Data points are added when data is associated with the ST items types designed for use in the Plan. For example, if “Lab/Tests:”is changed to“Lab/Tests: CBC” then 1 point is added to the Data subset of the Decision Making score.
Plans for New Diagnosis: - This would be where you would place plan items for any new diagnosis that have been placed into the Assessment field (i.e. those which have the date added and the text “(See Plan)” as below:
- Diabetes mellitus type II
- Plans for New Diagnosis: Diet - Dietary consultation for 1800 cal ADA diet.
- Lab/Tests: This line is where you would place documentation for planned laboratory studies or testing. For example…
- Lab/Tests: 85025 - LAB, CBC-complete.…adds 1 point.
- X-rays: This line is where you would place documentation for radiographic items. For example…
- X-rays: 71020 - X-Ray, Chest, 2 views, AP/lateral. …adds 1 point.
- Studies(other than lab or x-ray): This line is where you would place documentation for other types of studies other than labs or x-rays. For example…
- Studies(other than lab or x-ray):93010 - EKG, Interpretation only. … adds 1 point.
- Old Records Requested: This line is where you would place documentation of the fact that outside medical records are being obtained. For example…
- Old Records Requested:Record Release obtained requesting old records from the hospital.…adds 1 point.
- Discuss with physician: This line is where you would place documentation of the fact that you consulted or discussed with another physician. For example…
- Discuss with physician: Neurologist, Dr. Davis regarding need for MRI of head.…adds 1 point.
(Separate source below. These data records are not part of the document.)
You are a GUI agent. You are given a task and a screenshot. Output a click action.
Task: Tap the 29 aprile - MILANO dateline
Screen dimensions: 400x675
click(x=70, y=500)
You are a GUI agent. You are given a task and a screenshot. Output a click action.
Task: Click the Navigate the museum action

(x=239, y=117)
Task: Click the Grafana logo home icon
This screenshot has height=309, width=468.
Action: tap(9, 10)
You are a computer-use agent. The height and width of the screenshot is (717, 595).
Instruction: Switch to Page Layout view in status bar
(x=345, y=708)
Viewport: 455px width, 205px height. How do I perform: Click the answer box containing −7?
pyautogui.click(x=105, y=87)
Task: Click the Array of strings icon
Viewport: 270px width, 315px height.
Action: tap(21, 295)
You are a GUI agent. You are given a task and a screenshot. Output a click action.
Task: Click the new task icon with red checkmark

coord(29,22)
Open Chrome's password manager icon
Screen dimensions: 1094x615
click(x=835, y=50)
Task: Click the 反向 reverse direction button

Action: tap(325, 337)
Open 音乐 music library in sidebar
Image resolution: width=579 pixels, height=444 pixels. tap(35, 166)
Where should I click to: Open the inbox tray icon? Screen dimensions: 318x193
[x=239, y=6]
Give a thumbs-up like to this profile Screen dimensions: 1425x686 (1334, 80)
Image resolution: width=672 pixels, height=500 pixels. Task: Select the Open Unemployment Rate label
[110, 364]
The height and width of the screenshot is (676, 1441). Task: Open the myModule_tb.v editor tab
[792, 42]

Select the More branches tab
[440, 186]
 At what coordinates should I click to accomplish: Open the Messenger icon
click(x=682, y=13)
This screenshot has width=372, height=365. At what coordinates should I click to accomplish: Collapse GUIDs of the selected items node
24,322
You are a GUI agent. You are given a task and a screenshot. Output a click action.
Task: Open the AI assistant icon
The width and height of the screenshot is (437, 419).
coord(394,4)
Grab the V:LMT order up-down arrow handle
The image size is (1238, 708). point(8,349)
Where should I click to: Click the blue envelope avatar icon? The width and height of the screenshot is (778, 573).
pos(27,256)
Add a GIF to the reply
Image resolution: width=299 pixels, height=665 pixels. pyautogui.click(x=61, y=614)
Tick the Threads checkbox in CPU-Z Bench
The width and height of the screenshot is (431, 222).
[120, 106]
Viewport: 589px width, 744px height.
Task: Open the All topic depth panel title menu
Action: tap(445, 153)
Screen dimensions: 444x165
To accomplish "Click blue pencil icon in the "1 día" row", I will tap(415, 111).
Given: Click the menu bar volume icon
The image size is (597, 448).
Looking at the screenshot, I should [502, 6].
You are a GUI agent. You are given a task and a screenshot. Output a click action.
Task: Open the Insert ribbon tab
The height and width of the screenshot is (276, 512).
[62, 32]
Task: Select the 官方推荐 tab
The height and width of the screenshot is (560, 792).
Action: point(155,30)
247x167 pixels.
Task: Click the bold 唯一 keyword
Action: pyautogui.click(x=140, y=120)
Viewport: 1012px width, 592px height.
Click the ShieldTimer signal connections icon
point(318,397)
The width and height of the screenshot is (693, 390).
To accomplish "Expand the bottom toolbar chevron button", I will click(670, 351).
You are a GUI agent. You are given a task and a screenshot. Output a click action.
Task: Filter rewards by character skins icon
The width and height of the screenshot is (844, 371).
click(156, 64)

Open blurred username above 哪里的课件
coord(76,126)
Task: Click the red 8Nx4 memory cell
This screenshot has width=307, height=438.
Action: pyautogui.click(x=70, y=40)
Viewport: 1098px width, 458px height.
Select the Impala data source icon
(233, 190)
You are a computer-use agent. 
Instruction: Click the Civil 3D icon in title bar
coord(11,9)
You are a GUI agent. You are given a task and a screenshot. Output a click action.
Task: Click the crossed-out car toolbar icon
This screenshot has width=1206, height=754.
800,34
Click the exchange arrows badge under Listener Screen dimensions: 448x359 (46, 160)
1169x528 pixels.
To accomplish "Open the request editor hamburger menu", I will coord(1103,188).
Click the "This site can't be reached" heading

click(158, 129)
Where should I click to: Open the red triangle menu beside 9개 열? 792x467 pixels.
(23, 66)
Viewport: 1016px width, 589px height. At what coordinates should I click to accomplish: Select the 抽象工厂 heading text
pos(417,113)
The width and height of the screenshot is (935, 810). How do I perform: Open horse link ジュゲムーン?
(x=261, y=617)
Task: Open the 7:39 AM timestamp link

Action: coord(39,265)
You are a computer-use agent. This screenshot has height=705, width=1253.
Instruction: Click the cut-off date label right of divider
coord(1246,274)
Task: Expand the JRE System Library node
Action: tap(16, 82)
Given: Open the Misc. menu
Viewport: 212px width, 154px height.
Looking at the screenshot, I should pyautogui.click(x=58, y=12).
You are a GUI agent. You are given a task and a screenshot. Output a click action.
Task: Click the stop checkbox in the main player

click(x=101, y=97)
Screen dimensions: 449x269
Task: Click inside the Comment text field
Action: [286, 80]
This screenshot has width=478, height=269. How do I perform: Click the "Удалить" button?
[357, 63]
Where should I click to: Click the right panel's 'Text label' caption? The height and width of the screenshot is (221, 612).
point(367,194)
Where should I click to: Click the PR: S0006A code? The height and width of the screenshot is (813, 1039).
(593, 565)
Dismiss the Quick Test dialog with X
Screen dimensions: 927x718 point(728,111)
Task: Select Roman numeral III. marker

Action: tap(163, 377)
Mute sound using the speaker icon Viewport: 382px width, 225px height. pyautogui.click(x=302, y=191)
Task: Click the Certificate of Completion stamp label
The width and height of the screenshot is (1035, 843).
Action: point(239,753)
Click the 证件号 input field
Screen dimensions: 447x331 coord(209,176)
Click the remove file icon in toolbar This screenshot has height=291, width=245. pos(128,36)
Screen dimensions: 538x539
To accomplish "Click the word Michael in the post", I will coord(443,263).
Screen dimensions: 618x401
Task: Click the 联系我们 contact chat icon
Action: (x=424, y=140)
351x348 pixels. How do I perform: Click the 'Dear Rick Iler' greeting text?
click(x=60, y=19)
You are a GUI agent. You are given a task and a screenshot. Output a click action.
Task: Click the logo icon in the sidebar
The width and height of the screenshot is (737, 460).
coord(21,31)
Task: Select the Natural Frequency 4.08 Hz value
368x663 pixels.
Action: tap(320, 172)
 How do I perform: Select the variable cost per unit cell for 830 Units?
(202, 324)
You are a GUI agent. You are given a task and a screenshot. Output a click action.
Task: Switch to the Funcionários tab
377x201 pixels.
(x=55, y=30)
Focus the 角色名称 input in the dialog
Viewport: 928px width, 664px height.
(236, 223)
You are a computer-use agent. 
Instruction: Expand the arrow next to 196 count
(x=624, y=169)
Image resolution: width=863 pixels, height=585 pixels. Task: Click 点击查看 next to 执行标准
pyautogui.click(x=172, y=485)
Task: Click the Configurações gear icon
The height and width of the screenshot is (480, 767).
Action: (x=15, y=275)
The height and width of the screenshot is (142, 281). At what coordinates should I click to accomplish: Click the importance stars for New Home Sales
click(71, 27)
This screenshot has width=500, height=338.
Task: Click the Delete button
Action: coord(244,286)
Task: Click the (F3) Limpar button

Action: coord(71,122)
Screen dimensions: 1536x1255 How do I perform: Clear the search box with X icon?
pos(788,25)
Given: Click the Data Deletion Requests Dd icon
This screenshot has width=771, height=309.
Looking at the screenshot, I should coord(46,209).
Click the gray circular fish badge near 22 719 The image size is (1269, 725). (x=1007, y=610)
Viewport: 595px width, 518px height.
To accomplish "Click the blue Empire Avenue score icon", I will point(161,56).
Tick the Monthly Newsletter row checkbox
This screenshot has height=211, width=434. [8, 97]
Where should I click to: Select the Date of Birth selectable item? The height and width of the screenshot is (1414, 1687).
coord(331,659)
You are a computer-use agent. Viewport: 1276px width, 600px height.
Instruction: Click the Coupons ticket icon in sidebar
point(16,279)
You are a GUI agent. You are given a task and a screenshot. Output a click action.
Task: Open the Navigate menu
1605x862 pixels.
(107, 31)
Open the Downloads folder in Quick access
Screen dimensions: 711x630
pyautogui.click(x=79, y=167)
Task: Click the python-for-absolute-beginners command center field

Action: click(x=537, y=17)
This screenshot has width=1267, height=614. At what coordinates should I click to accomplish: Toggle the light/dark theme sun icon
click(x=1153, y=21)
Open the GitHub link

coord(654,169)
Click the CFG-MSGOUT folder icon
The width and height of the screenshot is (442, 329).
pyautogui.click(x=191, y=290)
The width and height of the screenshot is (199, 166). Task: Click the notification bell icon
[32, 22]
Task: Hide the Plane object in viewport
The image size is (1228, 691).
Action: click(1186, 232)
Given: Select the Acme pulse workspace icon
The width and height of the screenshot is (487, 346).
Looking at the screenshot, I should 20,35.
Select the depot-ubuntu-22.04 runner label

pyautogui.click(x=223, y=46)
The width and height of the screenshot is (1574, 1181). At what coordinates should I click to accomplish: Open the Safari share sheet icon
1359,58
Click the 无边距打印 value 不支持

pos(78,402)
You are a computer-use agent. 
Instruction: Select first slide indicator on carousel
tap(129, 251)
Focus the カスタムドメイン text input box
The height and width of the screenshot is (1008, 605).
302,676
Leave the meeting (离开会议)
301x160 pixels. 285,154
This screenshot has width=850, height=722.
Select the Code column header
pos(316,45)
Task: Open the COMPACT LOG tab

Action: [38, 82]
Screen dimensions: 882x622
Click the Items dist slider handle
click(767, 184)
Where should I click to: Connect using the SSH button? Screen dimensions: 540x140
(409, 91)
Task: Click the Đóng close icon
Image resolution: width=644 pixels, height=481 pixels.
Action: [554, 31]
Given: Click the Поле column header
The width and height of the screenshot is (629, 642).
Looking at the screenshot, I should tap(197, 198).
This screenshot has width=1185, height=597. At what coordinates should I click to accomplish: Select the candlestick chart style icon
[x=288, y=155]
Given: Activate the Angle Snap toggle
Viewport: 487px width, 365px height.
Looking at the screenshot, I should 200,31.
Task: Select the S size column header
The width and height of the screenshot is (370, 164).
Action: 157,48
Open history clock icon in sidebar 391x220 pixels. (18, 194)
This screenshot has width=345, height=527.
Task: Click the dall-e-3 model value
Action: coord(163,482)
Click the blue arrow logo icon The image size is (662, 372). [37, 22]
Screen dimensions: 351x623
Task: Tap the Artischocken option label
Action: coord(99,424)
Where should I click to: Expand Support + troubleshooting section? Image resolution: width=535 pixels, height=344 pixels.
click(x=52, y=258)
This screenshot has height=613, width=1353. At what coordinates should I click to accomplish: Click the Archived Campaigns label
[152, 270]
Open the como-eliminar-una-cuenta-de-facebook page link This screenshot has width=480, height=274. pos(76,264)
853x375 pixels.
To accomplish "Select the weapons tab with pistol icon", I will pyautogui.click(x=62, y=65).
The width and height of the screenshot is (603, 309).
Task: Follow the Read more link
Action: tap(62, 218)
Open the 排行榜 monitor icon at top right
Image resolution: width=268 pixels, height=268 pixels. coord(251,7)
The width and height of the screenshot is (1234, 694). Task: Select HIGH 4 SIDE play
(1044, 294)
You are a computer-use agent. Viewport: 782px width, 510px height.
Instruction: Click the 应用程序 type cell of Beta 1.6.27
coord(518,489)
- Summary updated: This line is where you would place documentation of the fact that you have updated information within the medical history which in SOAPware would be the fields on the Summary side. For example…
- Summary updated:The summary record was updated with pertinent information from previous records (10-20 minutes).…adds 2 points.
- Second Interpretation: This line is where you would place documentation of the fact that you have rendered a second opinion. For example…
- Second Interpretation:The previous treatments were reviewed and an assessment given. …adds 2 points.
These 8 elements determine the score for the “Data” portion of the Decision Making section. Any elements left blank are automatically removed by selecting the “Remove Unused Items” in the Plan menu.
3. Level of Risk
Determining the third category of Decision Making, the Risk Score, is very difficult to accomplish automatically. Of all the elements of EM coding, it is the least defined. The guidelines list several examples of different patient encounters and then assign risk levels rather than delivering any specific rules. Without rules or logic, it is only possible for the software to make guesses. The “guessing” logic SOAPware E&M coder uses is simply to add one point for each of the first 4 diagnoses that are listed in Assessment. Obviously, this will rarely reflect the actual level of risk. Before accepting any suggested level of service, you should always check for the appropriate risk score. EM Coder auto selects a level of risk that will be labeled be in red…
This tells the user that the machine has selected it for them.The user should select a level of risk by clicking on the down arrow.
- 1 - Minimal =1 point
- 2 - Low risk =2 points
- 3 - Moderate risk =3 points
- 4 - High risk =4 points
This table, provided by CMS, demonstrates some examples as to how to determine the risk level.
Changing the Level of Risk: by making a selection causes the text to turn black
Note, leaving the encounter (going to another encounter or chart) causes the EM Coder to change the “Level of Risk” label back to red or unverified.